What I've found is interviewing with just a Q & A style response and digging into the work they've done and finding out how much ownership they have taken in their past work, how much curiosity they show (for any given piece of tech, just ask and see how well they know it and can even teach it to you if you don't know it), how much drive they have to get things not just done, but get them done well/solidly. Then, pretty quickly I can tell you if we've got a good hire.

Conversely I've made hires where the candidate did not do so well in the whiteboard but proceeded to excel in the professional context.
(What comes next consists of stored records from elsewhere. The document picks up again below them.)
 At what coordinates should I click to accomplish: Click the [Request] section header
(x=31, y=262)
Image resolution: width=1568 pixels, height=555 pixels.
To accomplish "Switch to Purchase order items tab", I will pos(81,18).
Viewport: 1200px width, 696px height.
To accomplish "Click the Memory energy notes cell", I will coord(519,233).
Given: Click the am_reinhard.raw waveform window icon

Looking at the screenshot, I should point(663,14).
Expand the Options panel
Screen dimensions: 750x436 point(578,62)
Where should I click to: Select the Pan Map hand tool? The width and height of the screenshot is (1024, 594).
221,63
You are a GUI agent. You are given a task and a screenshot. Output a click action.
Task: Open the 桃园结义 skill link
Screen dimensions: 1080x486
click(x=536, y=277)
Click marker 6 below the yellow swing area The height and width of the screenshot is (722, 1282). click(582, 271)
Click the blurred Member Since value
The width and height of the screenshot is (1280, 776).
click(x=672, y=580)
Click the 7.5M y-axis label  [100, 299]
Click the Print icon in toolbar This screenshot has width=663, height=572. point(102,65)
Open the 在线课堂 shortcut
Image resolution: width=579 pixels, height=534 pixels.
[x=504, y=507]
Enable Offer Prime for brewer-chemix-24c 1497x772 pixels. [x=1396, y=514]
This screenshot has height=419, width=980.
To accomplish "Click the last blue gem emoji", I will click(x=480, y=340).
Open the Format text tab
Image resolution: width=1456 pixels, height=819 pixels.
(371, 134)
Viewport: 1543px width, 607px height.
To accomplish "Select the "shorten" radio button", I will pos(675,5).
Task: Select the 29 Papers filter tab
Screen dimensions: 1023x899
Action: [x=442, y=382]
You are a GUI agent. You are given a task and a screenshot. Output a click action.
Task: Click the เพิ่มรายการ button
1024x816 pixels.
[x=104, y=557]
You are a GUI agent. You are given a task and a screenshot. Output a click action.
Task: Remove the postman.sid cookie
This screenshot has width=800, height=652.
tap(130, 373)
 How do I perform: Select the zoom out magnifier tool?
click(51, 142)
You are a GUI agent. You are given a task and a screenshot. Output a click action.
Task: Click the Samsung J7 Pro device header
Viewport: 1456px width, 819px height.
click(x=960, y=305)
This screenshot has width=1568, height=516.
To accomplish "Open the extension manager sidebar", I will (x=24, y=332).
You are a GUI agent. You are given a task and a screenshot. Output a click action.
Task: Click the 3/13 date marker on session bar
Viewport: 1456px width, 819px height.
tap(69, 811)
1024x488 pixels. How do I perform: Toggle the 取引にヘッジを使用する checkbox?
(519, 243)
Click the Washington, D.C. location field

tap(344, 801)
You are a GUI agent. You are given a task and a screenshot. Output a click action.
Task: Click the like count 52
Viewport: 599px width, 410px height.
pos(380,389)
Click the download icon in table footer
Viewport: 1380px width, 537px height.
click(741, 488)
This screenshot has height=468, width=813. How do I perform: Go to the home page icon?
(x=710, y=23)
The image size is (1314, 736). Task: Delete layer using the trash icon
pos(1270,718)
Think about this: if you have a person that is curious and drives to build the thing well... imagine the day (and these days come but not so often) that they encounter some need for a difficult algorithm. What is this conscientious person going to do? They're not going wing it and write a bad solution. They are going to go do their due diligence, their research, consult with their team members, and they'll get the right solution. So, say they are not so great with coming up with a novel algo on their own. One, that's a skill they can develop, but two -- it's a skill that's only needed in a few people on your team and then you'll overcome those steps at the intermittent times that they come through.

Now of course this ^ way of interviewing requires a personal skillset in one's self -- that is, you have to have a good work ethic, be intensely curious, very responsible, etc in order to recognize these same qualities in the candidate.

Unfortunately, I've found the industry dominates with "smart people" but wh...

I was not prepared when I had my last interview like this, but if I ever go interviewing again I'll make sure to have my own algorithmic problem at hand (to which I'd know by heart all the tricks and improvements).

Then at the end of the interview I'll ask the interviewers to solve the problem (or just give a description of how it would work). Point being - if they interview you on this stuff but can't do it themselves without knowing the solutions before, then how could they reasonably claim to be assessing you? And would you want to work for someone who does this to potential employees?

It sometimes seems like these interviews are dk measuring contests between the two parties.

That's perfect. If you think an interview went badly. Give them an algorithm problem at the question session that very likely they won't be able to solve. That's a perfect way to show them their bias.